Customer wants step lights installed in two sections of a stairwell. They want to go down the steps and have a motion detector to turn on the step lights. They also want to be able to go up the stairs and have the lights turn on. My question is: you can not see the top or bottom of the steps because the stairwell rotates 180 degrees. So, how would it be possible to have motion detector turn the lights on at the top or bottom of the steps? This is a residential single family home. Crazy customer with money to burn. Thoughts or ideas?


----------



## RIVETER (Sep 26, 2009)

Chris1971 said:


> Customer wants step lights installed in two sections of a stairwell. They want to go down the steps and have a motion detector to turn on the step lights. They also want to be able to go up the stairs and have the lights turn on. My question is: you can not see the top or bottom of the steps because the stairwell rotates 180 degrees. So, how would it be possible to have motion detector turn the lights on at the top or bottom of the steps? This is a residential single family home. Crazy customer with money to burn. Thoughts or ideas?


Locate detector in the middle ...or at the turn of the stairs.


----------



## Chris1971 (Dec 27, 2010)

RIVETER said:


> Locate detector in the middle ...or at the turn of the stairs.


I thought of that. Not sure how well it would work on the landing?


----------



## crazyboy (Nov 8, 2008)

Connect two ceiling mount occupancy sensors to one relay. Put one at the top of the stairs, the other at the bottom. 

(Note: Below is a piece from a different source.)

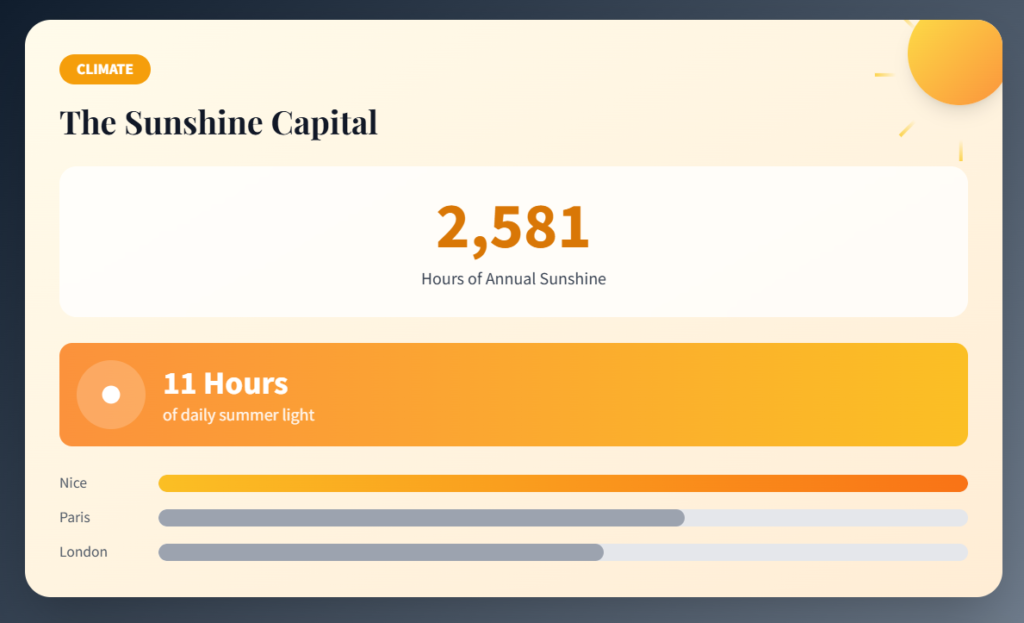
Task: Click the large sun icon in the corner
Action: [x=954, y=58]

http://lcuatr.leviton.com/OA_HTML/ibeCCtpSctDspRte.jsp?section=10884&minisite=10026


----------



## BBQ (Nov 16, 2010)

If it is an egress stairway it must be lit when the building is occupied.


----------



## goose134 (Nov 12, 2007)

Not sure about National code, but Chicago can't use automatic means to control stairway lighting.


----------



## Shockdoc (Mar 4, 2010)

Use two detectors at head and bottom of stairs wired parallel.


----------